Dutch cargo ship carrying trucks
Trucks loaded aboard a Dutch cargo ship bound for Libya (Operation EUNAVFOR MED IRINI)

Published Oct 25, 2023 3:33 PM by The Maritime Executive

A Dutch shipping company is reportedly facing a criminal investigation over possible violations of the arms embargo against Libya. The Dutch news outlet RTL Nieuws reports today that the Public Prosecution Service (OM) in the Netherlands has commenced a criminal investigation into the Shipping Company Groningen (SCG) after an incident in October 2022.

According to the report, the investigation is the result of a UN inquiry that found there were likely violations. RTL reports that the shipping company did not respond to the UN’s requests for information or the newspaper’s reporter. The shipping company previously issued a statement saying it was in compliance and had the appropriate paperwork.

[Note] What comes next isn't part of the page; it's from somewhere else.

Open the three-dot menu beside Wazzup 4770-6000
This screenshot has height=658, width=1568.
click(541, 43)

The Meedijk, a 4,900 dwt “singledecker” cargo ship, operated by SCG was inspected on October 11, 2022, off the coast of Libya by Operation EUNAVFOR MED IRINI. Operation IRINI was launched on March 31, 2020, and runs into 2025, with a mandate to enforce the UN arms embargo on Libya as part of the Foreign Affairs Council of the European Union’s efforts to enforce a peaceful solution to the Libyan conflict.

 

Trucks loaded in the cargo hold of the vessel (Operation IRINI)

 

Images of the vessel clearly show it loaded with armored all-terrain vehicles deck loaded along with other cargo. Operation IRINI contacted the vessel which consented to the inspection and the boarding team went aboard to verify the nature of the vehicles. They reported finding 41 trucks on deck and in the cargo hold which they believed were modified for military purposes and a violation of the embargo. They diverted the Meedijk to Marseille, France, where the vehicles were offloaded and stored as part of a seizure order. The vessel was not detained.

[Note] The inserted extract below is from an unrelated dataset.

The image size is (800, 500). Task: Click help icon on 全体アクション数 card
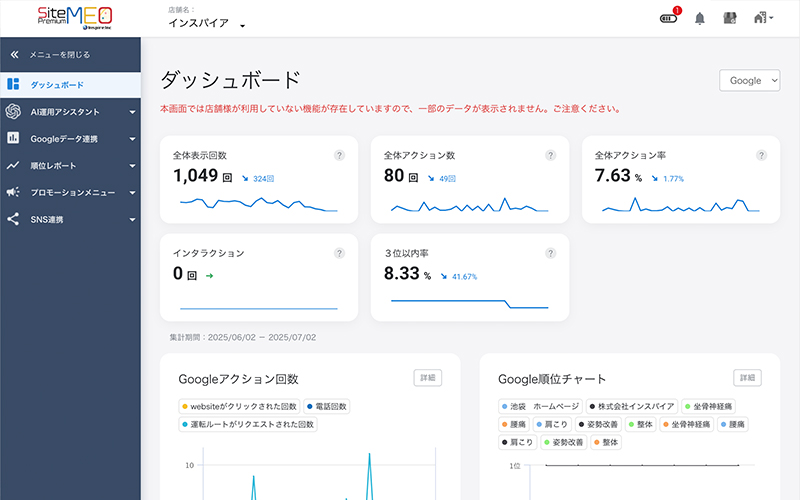[x=550, y=156]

SCG issued a statement at the time saying that it had acted fully in line with all applicable regulations and had the necessary permits and documentation. The vehicles’ manufacturer, who was in the United Arab Emirates and arranged for the shipment to Benghazi, Libya, contends the vehicles were for patrols to maintain order and combat illegal immigration, meaning they are not part of the sanctions.

UN monitors disagree over the purpose of the vehicles. Further, they said the boarding team reported the ship lacked an “end user declaration” which was required for the shipment. RTL says the UN monitors contacted SCG for further details and clarification and received no response.

The Public Prosecution Service declined a request for a comment on the investigation. At the same time, a Dutch politician is proposing that the vehicles be donated to Ukraine. Operation IRINI reported last October that it was the second seizure it had made in three months of banned material being sent to Libya.